Es un ejemplo para muchos de los otros países europeos en los que, tanto a ciudadanos europeos cuanto a extranjeros que ya ingresaron por otro país Shengen, es decir, por frontera legal, los obligan a hacer largas filas en Migración. Eso es como exigir pasaporte para viajar de Miami a Nueva York o de San José a Tamarindo. Tampoco se hace aduana.
La fascinante como corta historia de la España constitucional está llena de relatos históricos. Al salir de una de las dictaduras más sangrientas se encontró con un Rey discreto pero firme que la guió hacia la democracia, parándose en firme en situaciones como el golpe de estado contra Leopoldo Calvo Sotelo cuando éste reemplazó a Adolfo Suárez (ni que decir del frenazo que le dio al despotricado de Chaves). Y ha retomado su rol preponderante en el concierto mundial.

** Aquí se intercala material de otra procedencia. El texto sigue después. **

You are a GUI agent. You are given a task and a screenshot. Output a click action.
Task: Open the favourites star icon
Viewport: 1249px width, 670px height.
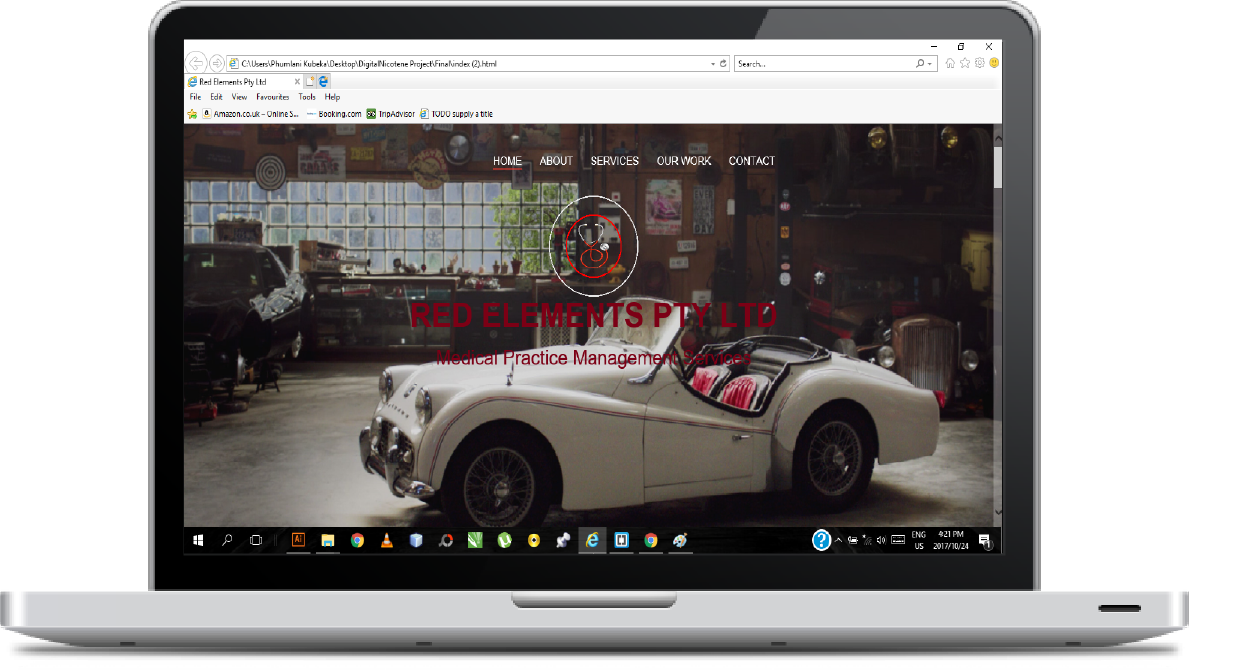click(965, 63)
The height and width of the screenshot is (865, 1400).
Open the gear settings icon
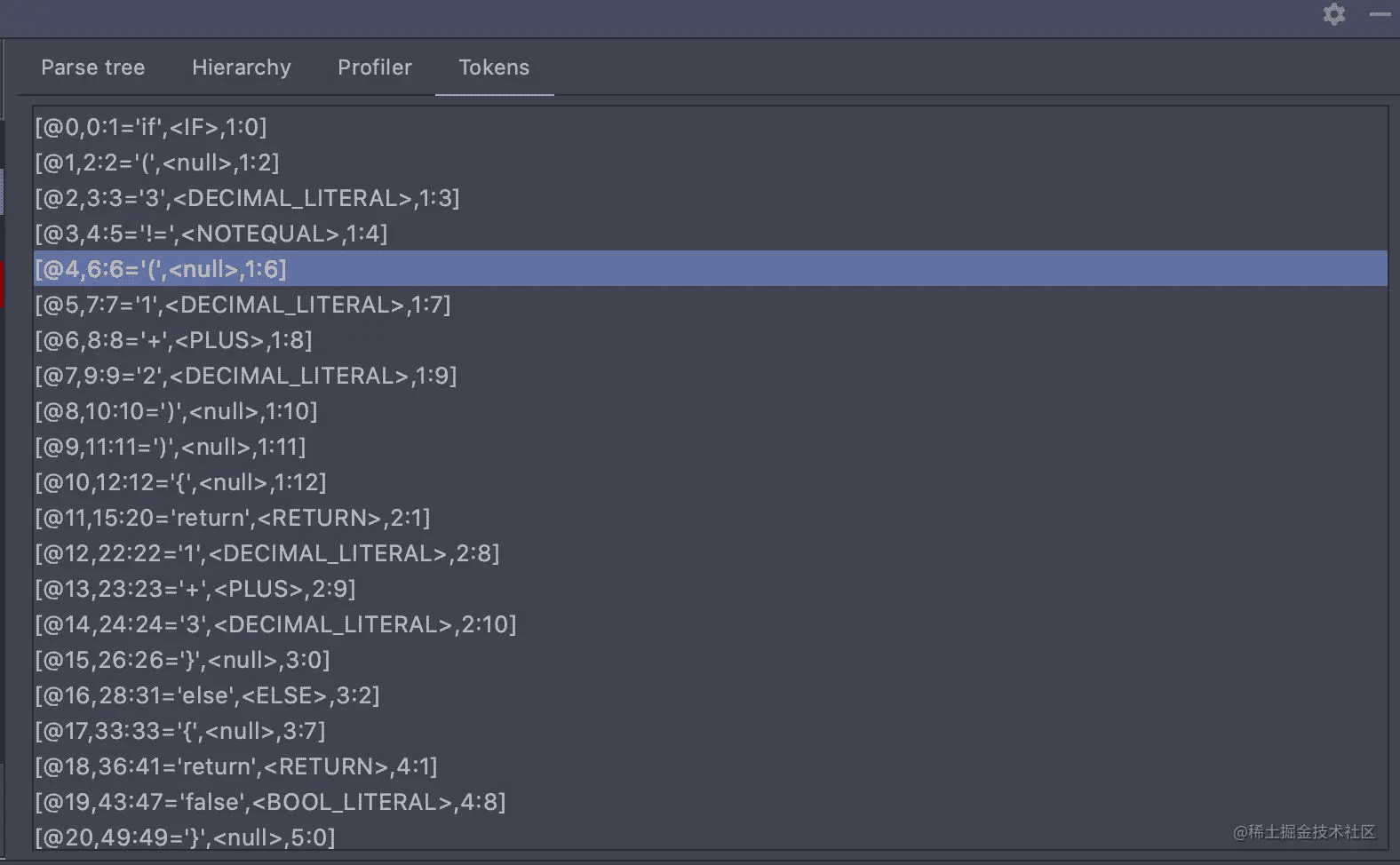[1333, 14]
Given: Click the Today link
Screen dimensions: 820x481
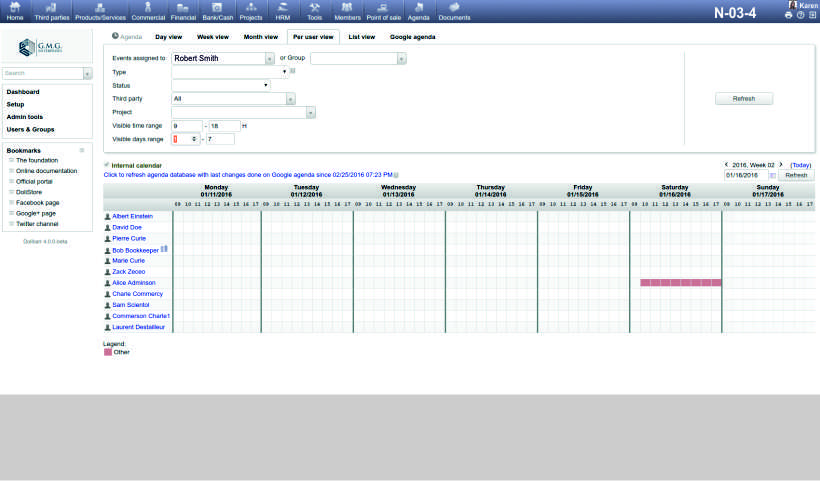Looking at the screenshot, I should tap(800, 164).

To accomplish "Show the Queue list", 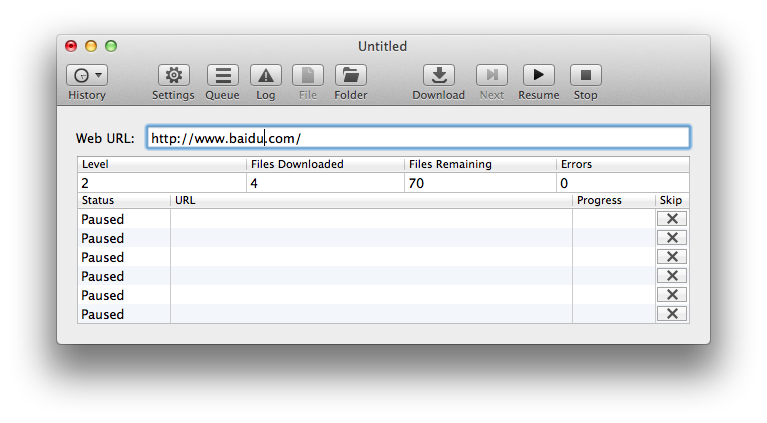I will point(223,75).
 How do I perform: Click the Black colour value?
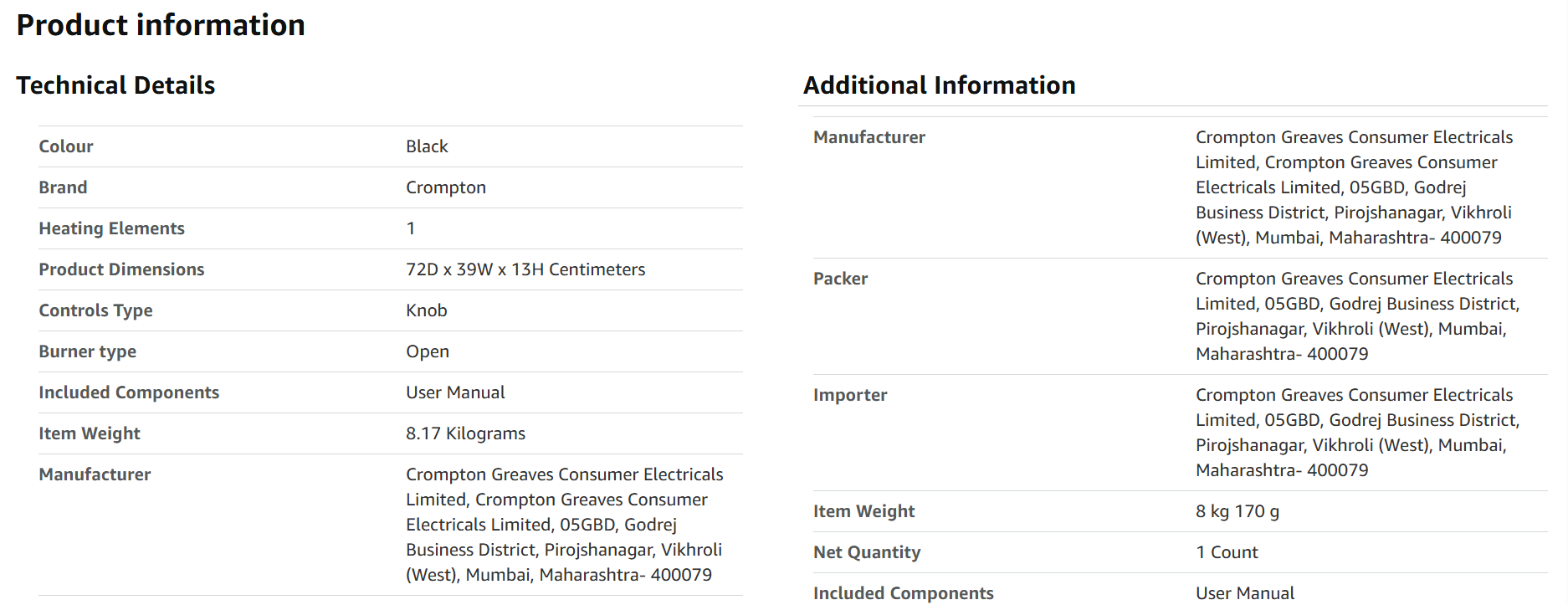427,146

Durante ese proceso se han destacado verdaderos líderes políticos, eso es, hasta que llegó el actual, que deja mucho que desear. Calvo Sotelo, sobre cuyas espaldas pesaron momentos decisivos en la lucha por la democracia, murió esta semana. Los otros- Adolfo Suárez, que lo antecedió hasta que agotado renunció, dejando la responsabilidad sobre Calvo Sotelo; Felipe González, que lo sucedió con el apoyo de una abrumadora mayoría y, pese a una campaña muy de izquierda, hizo un gobierno moderado muy exitoso; y José María Aznar, cuyo Waterloo fue sumarse al estrepitoso fracaso de la invasión de Irak (que también se llevó entre las patas a Blair) y mentir sobre el atentado de Atocha, no han dudado en reconocer, sin importar diferencias de partido ó ideológicas, el mérito de la labor del difunto Presidente en horas cruciales para la democracia española. Horas en que un militarsucho secuestró a Gobierno y Congreso por dos días.
Me da mucha satisfacción, a los 68 años, estar trabajando más que a los 48. Siguiendo el ejemplo inalcanzable de mi padre, que trabajó hasta los 84 porque una enfermedad que lo estaba minando no lo dejó seguir, he tenido la suerte de disfrutar profundamente de lo que hago. Compadezco a quienes no gusta su trabajo, pero pretender retirarse a los 55 años, cuando por fin sabemos con que se come, es sinónimo de ser tico- pobrecitico, chiquitico y que se tiene tremenda lastimitica. De ahí que siempre he dicho que estoy muy orgulloso de ser costarricense pero no soy tico.
A propósito de trabajo, uno de los misterios sin resolver es porqué algunos se han adueñado de la expresión “trabajadores” para aplicarla sólo a los de cuello azul, cuando los de cuello blanco le ponemos tanto empeño como el que más. Que alguien me explique qué estoy haciendo muchos largos días hasta las nueve o diez de la noche, junto con otros asociados de ojos enrojecidos, sí no es trabajando y eso, estimados lectores, nos caracteriza como trabajadores.
Quien quiera hacer distinciones que hable de obreros, agricultores ó profesionales, ya que trabajadores somos todos- bueno, casi todos.